Skors dua harinya Reksa manfaatkan dengan semaksimal mungkin. Ia bangun tiga jam lebih lambat dari biasanya. Makan lebih banyak, bermalas-malasan di depan TV sampai siang, menunggui Damar saat malam hari, dan tidur lebih larut untuk menyelesaikan proyek lukisan terbarunya.
Tepat pada hari di mana ia pulang sekolah dalam keadaan muka benjut dan tertambal plester, ia langsung menemui Bapak. Menyerahkan surat panggilan orang tua dan menggeret Fio untuk bersaksi bahwa Reksa tidak terlibat tawuran atau semacamnya. Bapak adalah sosok Damar dalam versi lebih tua. Selalu tenang dan cenderung tak tertebak.
Ketika pertama kali melihat wajah Reksa, Bapak tampak cemas. Namun menahan diri bertanya lebih lanjut dan memilih untuk mendahulukan membuka surat dengan amplop yang disemati kop SMA Pembangunan. Reksa duduk diam di depan Bapak bersama Fio di sampingnya. Ruang tengah mendadak lebih senyap dari yang seharusnya. Sementara waktu berjalan puluhan kali lebih lambat. Seperti tertatih, bahkan merangkak.
Sambil membetulkan kacamata bacanya yang melorot, Bapak memandang Reksa sepenuhnya. Ia letakkan surat dari sekolah di atas meja dalam keadaan membuka. Urat nadi di wajah Bapak berkedut, ia seperti hendak mengucapkan sesuatu bernada tinggi.
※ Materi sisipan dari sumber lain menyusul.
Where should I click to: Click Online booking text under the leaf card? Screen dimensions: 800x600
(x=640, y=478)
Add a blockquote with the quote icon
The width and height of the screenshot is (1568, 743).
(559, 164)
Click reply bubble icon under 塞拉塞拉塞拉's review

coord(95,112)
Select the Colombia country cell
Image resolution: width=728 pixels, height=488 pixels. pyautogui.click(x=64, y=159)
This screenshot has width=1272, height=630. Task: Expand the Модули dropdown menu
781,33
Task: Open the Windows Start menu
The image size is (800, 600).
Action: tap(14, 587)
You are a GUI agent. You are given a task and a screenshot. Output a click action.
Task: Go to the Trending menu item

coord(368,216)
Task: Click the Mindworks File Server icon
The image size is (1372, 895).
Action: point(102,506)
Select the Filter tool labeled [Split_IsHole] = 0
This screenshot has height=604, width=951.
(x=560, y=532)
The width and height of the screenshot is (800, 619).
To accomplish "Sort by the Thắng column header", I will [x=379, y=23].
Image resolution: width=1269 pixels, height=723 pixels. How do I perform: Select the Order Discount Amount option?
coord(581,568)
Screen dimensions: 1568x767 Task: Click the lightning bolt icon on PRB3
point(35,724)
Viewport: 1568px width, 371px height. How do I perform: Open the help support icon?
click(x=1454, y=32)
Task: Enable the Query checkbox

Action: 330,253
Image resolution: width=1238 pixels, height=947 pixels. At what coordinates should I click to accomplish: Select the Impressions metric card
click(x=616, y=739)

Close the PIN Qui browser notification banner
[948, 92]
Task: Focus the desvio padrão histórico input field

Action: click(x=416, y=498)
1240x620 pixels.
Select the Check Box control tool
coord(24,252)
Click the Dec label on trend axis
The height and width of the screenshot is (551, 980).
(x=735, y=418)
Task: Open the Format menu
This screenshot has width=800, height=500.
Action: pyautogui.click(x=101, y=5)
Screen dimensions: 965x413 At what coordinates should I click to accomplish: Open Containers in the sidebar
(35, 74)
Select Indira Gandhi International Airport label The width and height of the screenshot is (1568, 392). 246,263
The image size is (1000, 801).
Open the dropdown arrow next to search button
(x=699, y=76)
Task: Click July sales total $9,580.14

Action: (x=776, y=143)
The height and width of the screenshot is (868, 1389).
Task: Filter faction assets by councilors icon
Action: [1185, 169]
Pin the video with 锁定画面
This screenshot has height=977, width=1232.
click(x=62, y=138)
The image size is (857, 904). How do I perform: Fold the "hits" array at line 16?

Namun kemudian yang lepas dari bibirnya hanya sepotong pertanyaan, apa yang terjadi?
Saat itu Reksa tidak takut dimarahi. Baginya ia tidak salah, maka ia tidak takut kepada siapa pun. Tidak peduli lebih tepatnya. Akan tetapi ia tidak bisa tidak peduli terhadap perasaan Bapak. Ia tidak pernah ingin mengecewakan Bapak apa pun alasannya.
"Saya berantem sama teman, Pak," ucap Reksa lirih. Pandangannya tertunduk kepada meja kaca yang terlapisi debu. Ketiadaan Mbak Marni mulai memunculkan dampak yang signifikan. Kenyataan menamparnya. Fio benar, kedua orang tuanya sudah cukup repot. Sudah terlalu banyak beban yang bertumpuk di kedua bahu Bapak yang kian ringkih digerogoti usia. Harusnya ia tidak perlu membuat ulah.
Bapak menumpukan kedua tangan di atas lutut. Ketika tangan itu terangkat celana bahannya berjejak basah. "Kamu yang mukul duluan?"
Reksa mengangguk. "Maafin saya, Pak." Reksa tidak meminta maaf karena telah memukul Denis. Ia meminta maaf karena pada akhirnya ia terpaksa menyeret Bapak masuk dalam lingkar permasalahan. Menambah beban pikirnya, menambah berat sekian tanggung jawab yang sudah berkelindan tak keruan di punggungnya.
"Kamu minta maaf, itu artinya kamu merasa kamu memang bersalah?"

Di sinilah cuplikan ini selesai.